UPDATED 4.18.2011 by Julie Montanaro
A former FAMU police officer was sentenced today to three years probation for his role in a drug conspiracy.
Federal prosecutors say Byron Whitaker was one of more than a dozen people involved in the marijuana ring.
Federal prosecutors say he voluntarily surrendered his law enfocement credentials to FDLE as part of his plea agreement.
When Whitaker was arrested, he was a full time patrol officer at the FAMU Police Department and prosecutors say he actually negotiated a drug deal while in his patrol car.
Whitaker's attorney said he is now pursuing a new career.
"We are happy that the court saw this was outside his normal conduct and we're happy the court ordered probation and feel it was justified in this case," defense attorney Tim Jansen said.
Tallahassee, FL - Byron Whitaker, 32, a former patrol officer with the Florida A&M University police department, entered a plea of guilty today to federal charges of conspiracy to distribute marijuana and making false statements to a federal agent, announced United States Attorney Pamela C. Marsh, Northern District of Florida.
During the course of the plea today, Whitaker acknowledged that, between January and May 2010, he purchased marijuana from a local drug supplier for distribution in Tallahassee. Whitaker was employed as a uniformed officer with the FAMU police department at the time, and actually negotiated a purchase while on duty in his patrol car. In an interview with Whitaker in August 2010, DEA agents identified Whitaker’s supplier by name and asked whether the supplier was involved in drug trafficking, Whitaker falsely stated he had not personally seen the supplier with drugs and had not received or purchased drugs from the supplier on any occasion.

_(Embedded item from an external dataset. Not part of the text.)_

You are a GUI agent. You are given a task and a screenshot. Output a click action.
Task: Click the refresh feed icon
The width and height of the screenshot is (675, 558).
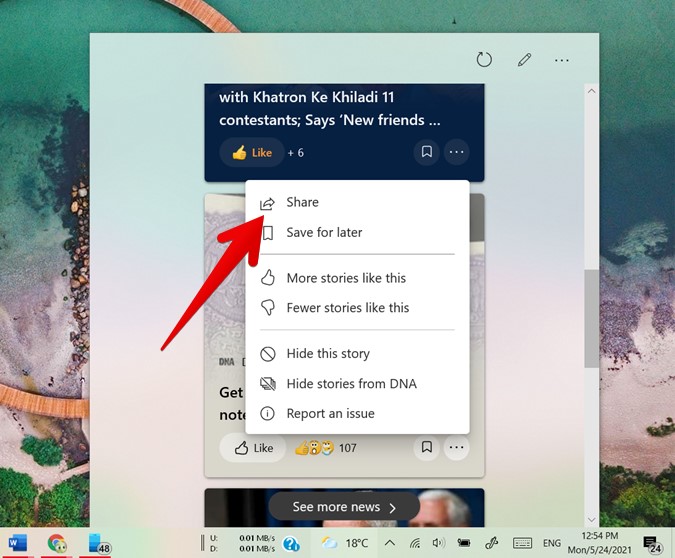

Whitaker faces separate sentences of up to five years’ imprisonment for conspiracy to distribute marijuana, and a maximum of five years’ imprisonment for making false statements to a federal agent.
“This case presents the disturbing scenario in which an officer sworn to uphold the law is actually found to be intentionally violating the law. When public officers violate the trust of our community, we will take every step to fairly and uniformly bring them to justice.” U.S. Attorney Marsh praised the work of the DEA, the Florida Department of Law Enforcement, the Florida Highway Patrol, and the Florida Department of Transportation, whose joint investigation led to the indictment in the case.
The case is being prosecuted by Assistant U.S. Attorney Eric K. Mountin.